My name is Patrick Dichter. Eighteen months ago I bought an accounting firm, and I’m not a trained accountant. Since then I’ve 3xd the revenue and acquired two more.
Appletree provides quality bookkeeping and tax for small to mid sized companies. Most clients are service based or digital businesses between $250k to $20M in revenue. Fellow Hampton member and rockstar operator Jasmine Star is a client.
For 10 years prior, I worked closely with small businesses at a digital marketing startup and a business advisory firm. Two things struck me…. 1) when I referred clients to a solid bookkeeper, it was transformational, and 2) most accountants are bad service providers.
Growing businesses need the most accounting and tax help, but they try to DIY or aren’t taken care of.
We’re on pace for $3.5M revenue this year.
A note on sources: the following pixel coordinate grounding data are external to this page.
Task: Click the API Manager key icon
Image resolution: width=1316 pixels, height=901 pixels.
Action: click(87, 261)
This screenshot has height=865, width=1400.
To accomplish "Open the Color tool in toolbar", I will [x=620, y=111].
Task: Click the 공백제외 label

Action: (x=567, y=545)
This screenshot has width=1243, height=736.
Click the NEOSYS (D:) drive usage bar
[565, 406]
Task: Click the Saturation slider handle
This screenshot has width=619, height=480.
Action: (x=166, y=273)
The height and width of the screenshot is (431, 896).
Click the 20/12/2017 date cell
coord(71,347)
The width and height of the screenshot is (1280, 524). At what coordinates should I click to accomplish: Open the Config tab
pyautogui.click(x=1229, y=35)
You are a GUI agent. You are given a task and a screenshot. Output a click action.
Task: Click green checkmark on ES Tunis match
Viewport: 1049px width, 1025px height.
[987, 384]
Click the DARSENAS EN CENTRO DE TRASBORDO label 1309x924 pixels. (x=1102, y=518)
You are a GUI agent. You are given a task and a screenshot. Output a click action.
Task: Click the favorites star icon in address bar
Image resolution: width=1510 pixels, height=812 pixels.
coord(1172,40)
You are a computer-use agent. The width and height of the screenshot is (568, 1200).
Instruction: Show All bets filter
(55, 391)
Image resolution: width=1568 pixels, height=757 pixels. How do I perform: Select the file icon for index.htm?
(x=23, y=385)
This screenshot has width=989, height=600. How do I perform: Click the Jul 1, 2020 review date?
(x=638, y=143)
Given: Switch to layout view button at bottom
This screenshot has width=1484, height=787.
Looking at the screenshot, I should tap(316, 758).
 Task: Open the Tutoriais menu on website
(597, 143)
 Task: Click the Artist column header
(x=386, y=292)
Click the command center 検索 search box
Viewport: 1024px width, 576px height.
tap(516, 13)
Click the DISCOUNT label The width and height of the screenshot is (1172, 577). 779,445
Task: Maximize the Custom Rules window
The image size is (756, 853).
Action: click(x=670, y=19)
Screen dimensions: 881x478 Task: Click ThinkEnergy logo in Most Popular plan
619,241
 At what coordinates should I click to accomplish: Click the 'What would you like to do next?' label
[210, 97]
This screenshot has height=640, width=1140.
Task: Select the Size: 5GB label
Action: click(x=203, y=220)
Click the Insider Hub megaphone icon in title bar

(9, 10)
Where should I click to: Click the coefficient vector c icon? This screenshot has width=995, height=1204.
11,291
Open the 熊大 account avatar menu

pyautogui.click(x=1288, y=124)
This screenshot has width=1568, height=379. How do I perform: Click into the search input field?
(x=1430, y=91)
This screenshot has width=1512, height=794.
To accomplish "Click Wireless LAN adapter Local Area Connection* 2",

The plan is to hit $5M revenue, then start acquiring other types of small businesses. Appletree will serve as a HoldCo platform to create deal flow, give us data on what’s worth buying, and help serve other companies we acquire.
What's your backstory and how did you come up with the idea?
Why was I determined to buy a company in the most boring industry when I’m not a trained accountant?
I’ve been into numbers and entrepreneurship since I was a kid. I started a landscaping company, worked in restaurants, paid for college doing door-to-door sales. I’ve always been obsessed with what goes into a small business and how they can get better.
After undergrad and my MBA, I joined a digital marketing startup RevLocal as their first sales rep. We scaled to $35M ARR and I lead sales teams nationwide.
We sold local SEO, PPC, social and other digital marketing to small businesses. After 7 years I moved on to small business advisory at Cultivate Advisors. It felt like every day would be like an episode of The Profit with Marcus Lemonis - overhauling SMBs and helping them improve. And I thought it’d be a great stepping stone to private equity.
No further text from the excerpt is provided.